Includes this rather excellent letter:
Why is it that the only way we as Americans can identify with the struggles and aspirations of others is by co-opting their “moment” with inane observations about our possible contributions to it, through a communication platform that has thus far been used for delivering to the world the often inarticulate banalities of self-promoting C-level celebrities and future-hungry politicians?
More on Twitter and protests in Tehran - more from Evgeny Morozov
… However, this confusion over locations would also make it next to impossible to elucidate Twitter’s actual role in fueling and sustaining protests in Tehran. If I had a “Twitter revolution” thesis to protect here (and I don’t - I only do Moldova), this is exactly would I be encouraging people to do: the more Twitters we have on the ground, the easier it is to argue that Twitter did play a role. In short, you can kiss good-bye to any scholarly research into the actual impact of Twitter on protests in Iran, simply because the number of Twitter users in the country would be severely inflated and impossible to arrive at.
A study by Mike Edwards, a social network researcher at Parsons The New School for Design, examined 79,000 tweets related to the Iran protests, and found that one-third are repostings of other tweets. (…)
“There is this romantic notion that the people tweeting are the ones in the streets, but that is not what is happening,” Edwards says. “The hubs are generally not people on the ground, and many are not in the country.”

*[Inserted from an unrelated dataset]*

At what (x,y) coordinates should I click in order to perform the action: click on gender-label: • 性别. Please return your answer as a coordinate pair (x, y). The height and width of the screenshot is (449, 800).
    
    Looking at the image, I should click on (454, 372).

(…) But Parsi, like others, acknowledges that Facebook and Twitter were important mainly for letting people outside the country follow events, and text messages and phone calls were the primary mover of people in Iran’s protests. “The people I know mainly tell me they hear about these protests from friends or by SMS,” Parsi says.
Update: Another link…
I’m Not Turning My Twitter Icon Green
By turning your icon green, what are you doing to help? It reminds me of signing a get well soon card for a coworker you’ve never met. You’re not REALLY helping. You don’t really know what’s going on. But you want to act like it in front of your friends, and your social network. You join the Facebook Group. You re-post a bulletin. You shade your icon. OK - do you think the Iranian government is scared of this green icon invasion? Doubtful.
Iran has always been an American target, and it’s funny that people are acting like they suddenly care. I didn’t hear much uproar or see green icons when John McCain said, “Ya know, like that song, Bomb-Iran, Bomb-Iran.”
(…) You should’ve always realized that the Iranian people are “people,” and they want out from the regime. What you see and hear about Iran on Fox News is not reality.